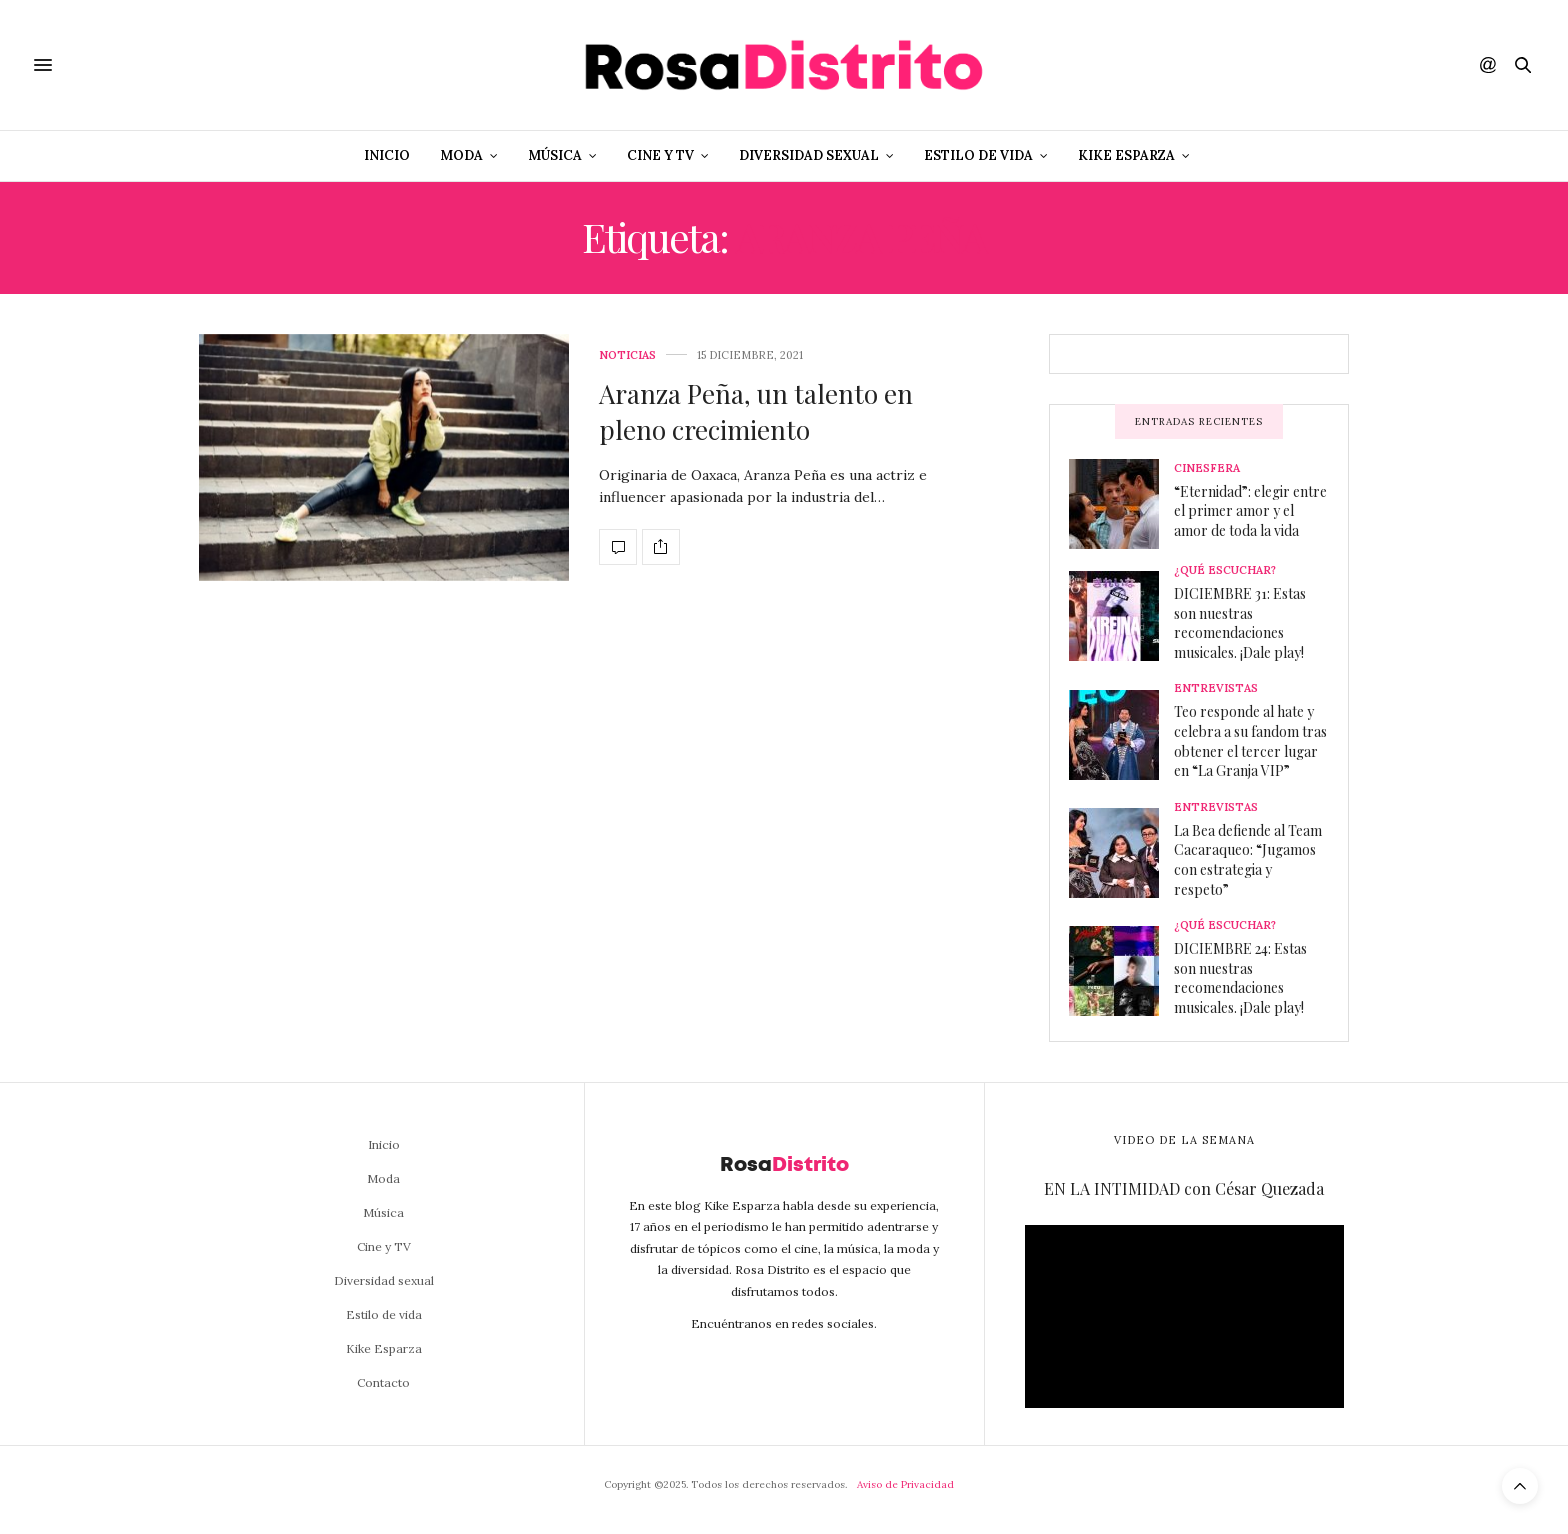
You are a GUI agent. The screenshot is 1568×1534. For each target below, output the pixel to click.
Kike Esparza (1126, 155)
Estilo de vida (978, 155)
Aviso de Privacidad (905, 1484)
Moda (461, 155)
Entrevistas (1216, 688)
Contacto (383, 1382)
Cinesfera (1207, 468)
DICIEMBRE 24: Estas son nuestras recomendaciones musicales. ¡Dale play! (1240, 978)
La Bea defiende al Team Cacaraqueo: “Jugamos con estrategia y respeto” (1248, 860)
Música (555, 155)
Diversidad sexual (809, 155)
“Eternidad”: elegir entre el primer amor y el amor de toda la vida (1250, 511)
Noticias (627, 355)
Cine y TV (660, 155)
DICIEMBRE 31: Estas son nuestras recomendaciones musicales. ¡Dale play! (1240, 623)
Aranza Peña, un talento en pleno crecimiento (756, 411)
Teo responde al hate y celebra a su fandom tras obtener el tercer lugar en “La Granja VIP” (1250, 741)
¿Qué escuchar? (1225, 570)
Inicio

*TASK PROMPT*: Rewrite all the records with "recomendaciones musicales" replaced by "sugerencias musicales" and everything else left as it is. Leave the picture out of your answer.

*SOLUTION TO THIS EXERCISE*:
You are a GUI agent. The screenshot is 1568×1534. For each target below, output the pixel to click.
Kike Esparza (1126, 155)
Estilo de vida (978, 155)
Aviso de Privacidad (905, 1484)
Moda (461, 155)
Entrevistas (1216, 688)
Contacto (383, 1382)
Cinesfera (1207, 468)
DICIEMBRE 24: Estas son nuestras sugerencias musicales. ¡Dale play! (1240, 978)
La Bea defiende al Team Cacaraqueo: “Jugamos con estrategia y respeto” (1248, 860)
Música (555, 155)
Diversidad sexual (809, 155)
“Eternidad”: elegir entre el primer amor y el amor de toda la vida (1250, 511)
Noticias (627, 355)
Cine y TV (660, 155)
DICIEMBRE 31: Estas son nuestras sugerencias musicales. ¡Dale play! (1240, 623)
Aranza Peña, un talento en pleno crecimiento (756, 411)
Teo responde al hate y celebra a su fandom tras obtener el tercer lugar en “La Granja VIP” (1250, 741)
¿Qué escuchar? (1225, 570)
Inicio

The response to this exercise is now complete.